Maybe it's not a wake-up call as much as it is the story and sentiment of hundreds of talented, aging MCs in big and small cities across America who didn't get chosen by the universe – no matter how hard their hustle – to contribute to this global phenomenon that is hip-hop on a highly visible level. It's the tale of those who were more talented, but got passed up by the less talented for possibly a long list of reasons, or just one.

So the story then transforms from reminiscing on what could have been to resenting what happened. Zilla's story feels like Jim Brown shaking his head at whiny, attention-seeking football millionaires who don't value his era's sacrifices; asking under his breath, "Why couldn't I have made millions of dollars, too?"

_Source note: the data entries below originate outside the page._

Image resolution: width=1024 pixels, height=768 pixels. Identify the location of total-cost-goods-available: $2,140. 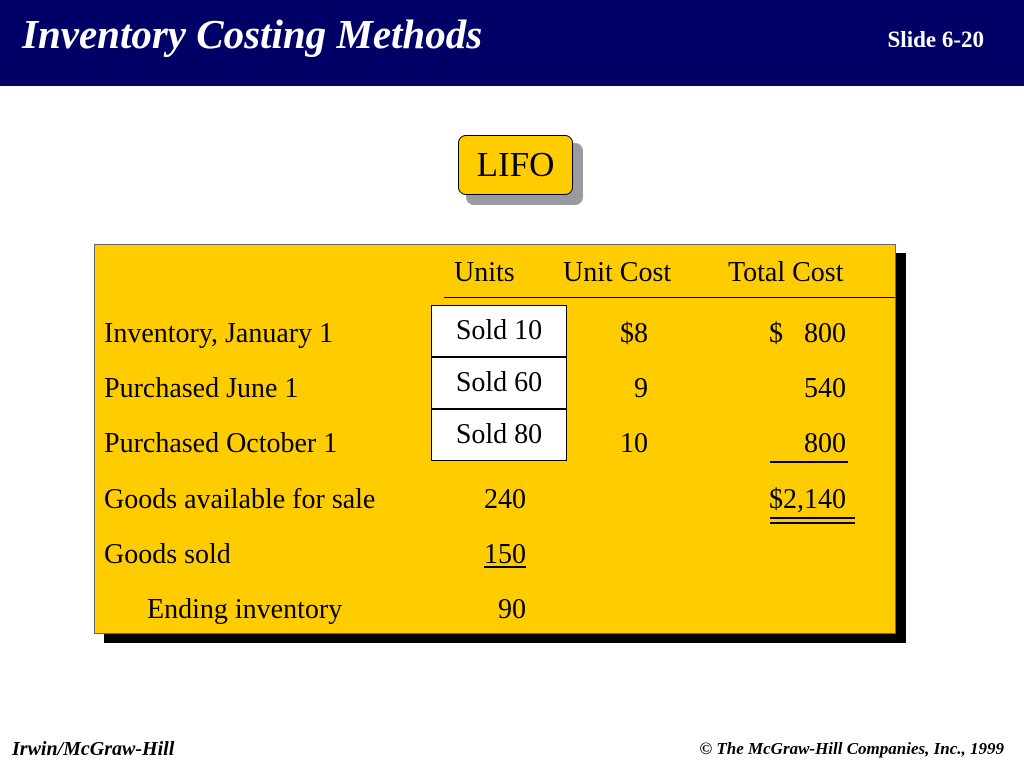
(808, 500).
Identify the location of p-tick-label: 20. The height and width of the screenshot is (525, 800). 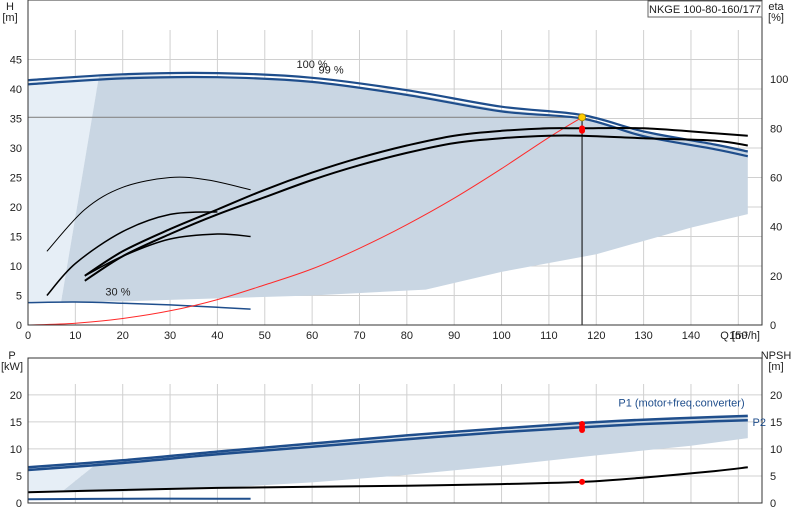
(16, 396).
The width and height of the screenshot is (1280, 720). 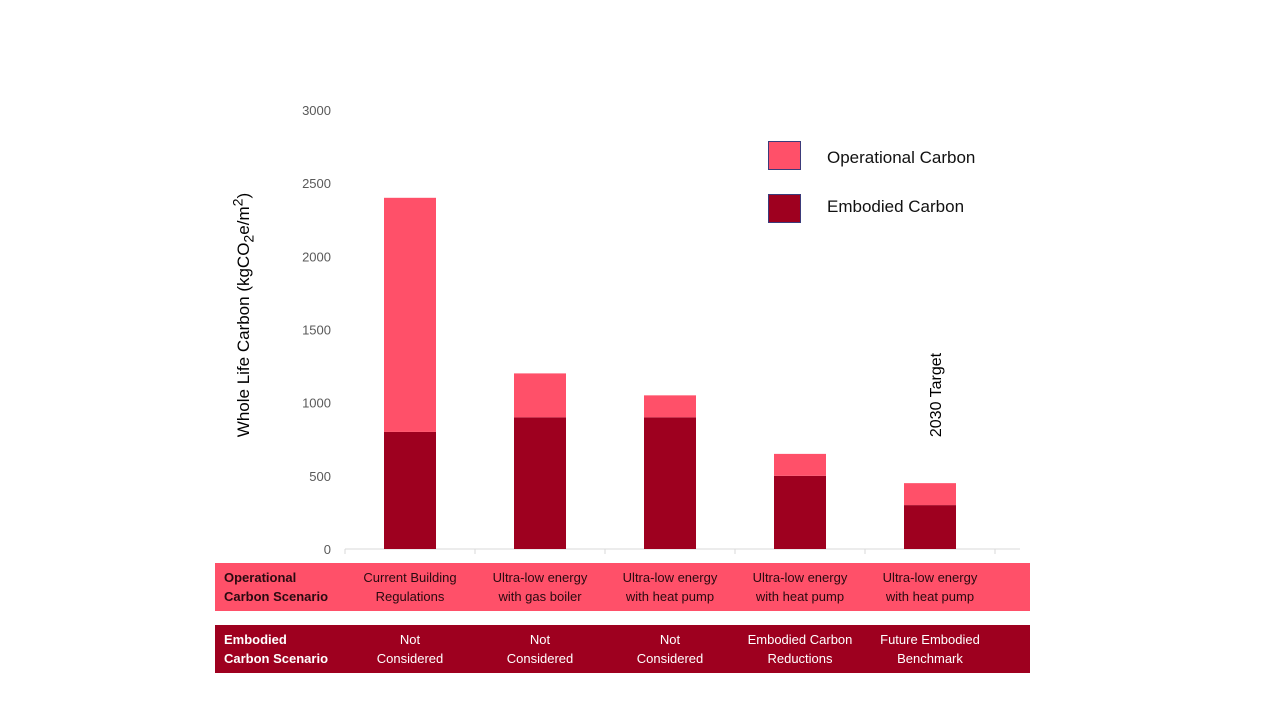 What do you see at coordinates (936, 395) in the screenshot?
I see `annotation-2030-target: 2030 Target` at bounding box center [936, 395].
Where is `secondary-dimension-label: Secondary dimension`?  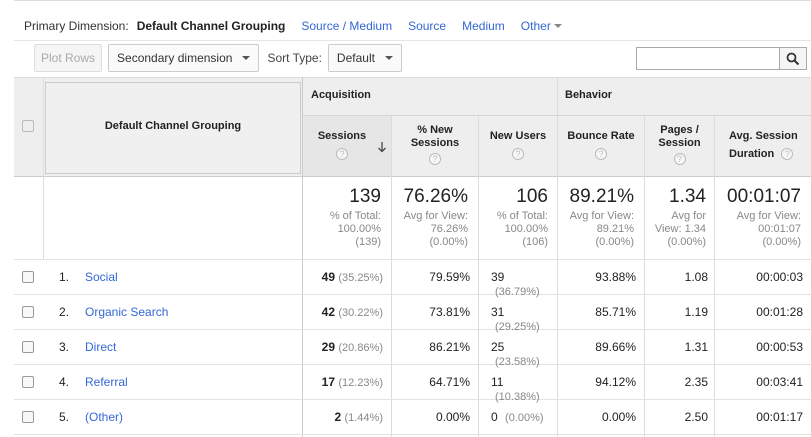 secondary-dimension-label: Secondary dimension is located at coordinates (175, 58).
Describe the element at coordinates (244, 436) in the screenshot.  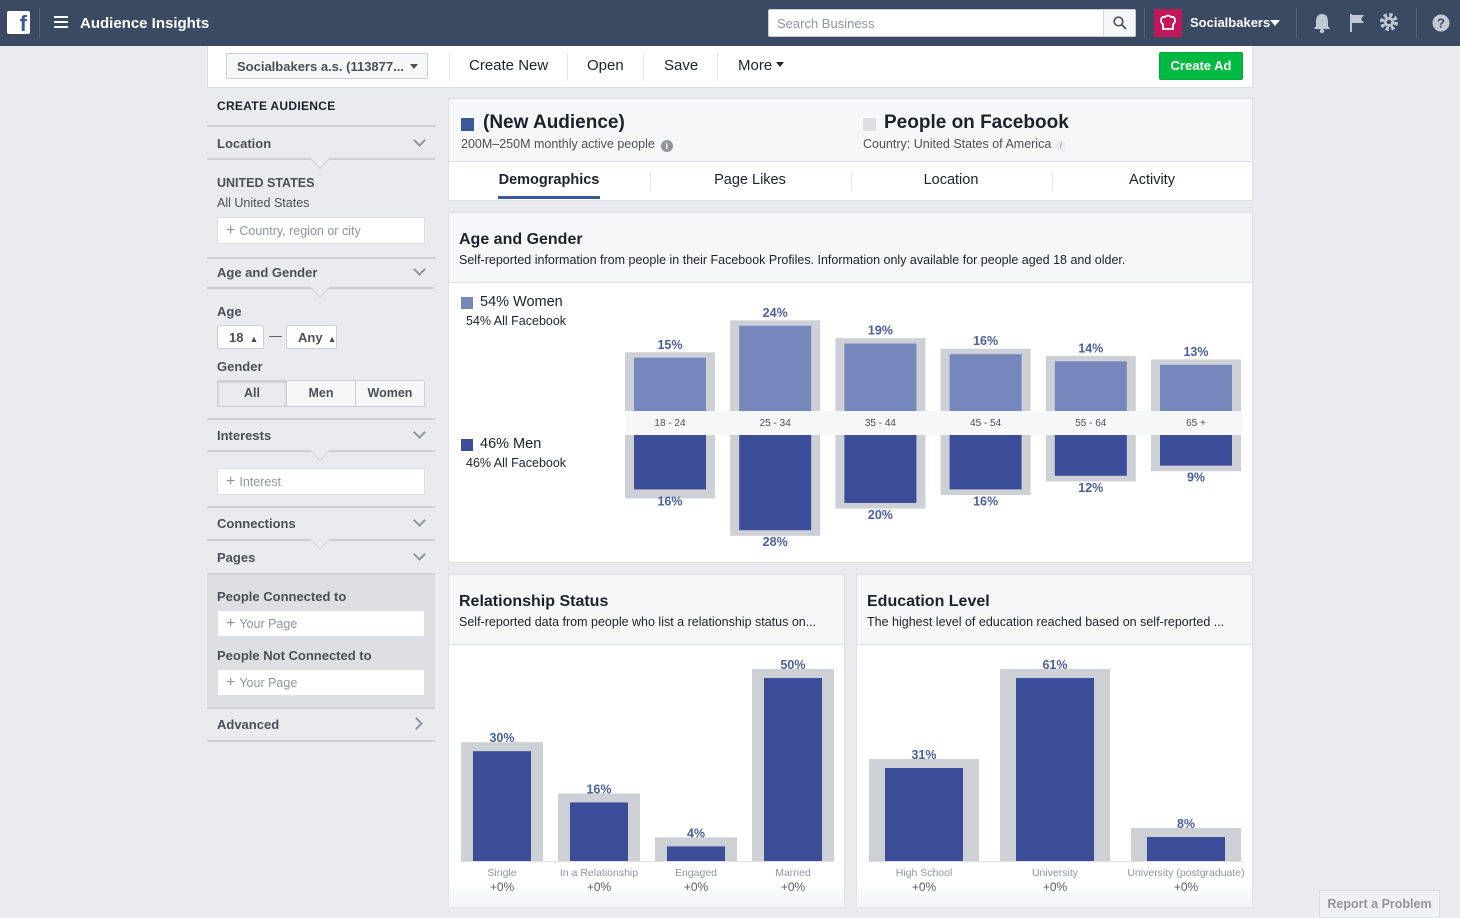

Only in hip-hop, unlike sports, physical abilities aren't the contingent factor. Bodies may dwindle with age, but minds stay sharp and lyrical talent doesn't necessarily dissipate with time, but time can fast close the window of opportunity for a rapper to blow up, especially when he's closing in on the wrong side of 35. That's the thorn in the hip-hop rose.

"I don't have a resentment towards the cats coming up," clarifies Zilla. "It's all about the process. It's an unfair process and when you're caught up in the unfair portion of that process, you start fucking hating everything about it."

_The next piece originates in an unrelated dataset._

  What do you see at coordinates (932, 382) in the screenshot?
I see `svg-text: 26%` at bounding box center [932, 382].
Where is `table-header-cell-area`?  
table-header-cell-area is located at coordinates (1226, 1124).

Being situated in the Dirty South doesn't help Zilla. He's often referred to as a New York or East Coast rapper, one that can astound hip-hop heads with his true lyricism, incredible wordplay and an intelligent, laser-sharp delivery.

Zilla is no doubt in the upper echelon of Houston underground MCs. He's not hip like the Niceguys, not artsy like Preemo nor gritty like Delo. He's chosen not to emulate what's in his backyard, a regional Southern rap culture that occupies a different lane of hip-hop's superhighway. Simply put, Zilla is an early-'90s hip-hop throwback. A purist.

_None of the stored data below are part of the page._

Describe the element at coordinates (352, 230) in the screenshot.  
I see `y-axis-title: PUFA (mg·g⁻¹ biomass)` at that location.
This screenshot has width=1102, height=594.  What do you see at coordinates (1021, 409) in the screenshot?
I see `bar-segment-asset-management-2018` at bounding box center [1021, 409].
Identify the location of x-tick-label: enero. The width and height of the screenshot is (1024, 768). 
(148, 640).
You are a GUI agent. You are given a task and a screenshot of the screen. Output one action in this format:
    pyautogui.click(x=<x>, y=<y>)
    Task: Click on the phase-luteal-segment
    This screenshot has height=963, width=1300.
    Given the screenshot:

"Houston's not my lane," says Zilla. "It's never going to be my lane. I'm an MC. I'm not a rapper. This city is full of rappers. This city doesn't have but a handful of MCs. The ones that are here, they're incredible lyricists and nobody's ever heard of them."

Zilla will mouth off several – all from Houston – like K-Rino and hip-hop groups Hafaza, Lower Life Form and the The Niyat.

"Most of these cats are like, 'Man, that's East Coast,'" Zilla claims. "That's NY shit. They fucking shut it down before they hear it. I don't hate my city. I hate the fact that there's no support in my city."

Interview amplifies the rebellious tone of V-Zilla's music. The elements that give boom-bap's signature sound – hard-hitting kick and snare drums – are the backdrop to his reminiscence and exorcism of demons. The murderous lyrical assault often seen on his mixtapes takes a back seat, and a content-oriented Zilla emerges and dominates. He's trying to tell his story, and successfully does so.

The album's guest features are among its highlights. Houston's Cornbreadd, Philadelphia's Reef the Lost Cauze and East Hartford's Blacastan reinforce the '90s transport with impressive showings and back up Zilla's Pete Rock & CL Smooth relapse.

Overall, Interview does boom-bap justice, and should age to become an important addition to the Houston rap catalogue. It displays a diversity, imagination and greater range of what the city is capable of contributing to hip-hop.

"Since 2008, I've been destroying myself and rebuilding myself back up, and in the process, I've lost everything," Zilla told the Houston Press' Rocks Off music blog in early 2010.

"I might be the greatest that never made it."

When they reminisce over you...my God.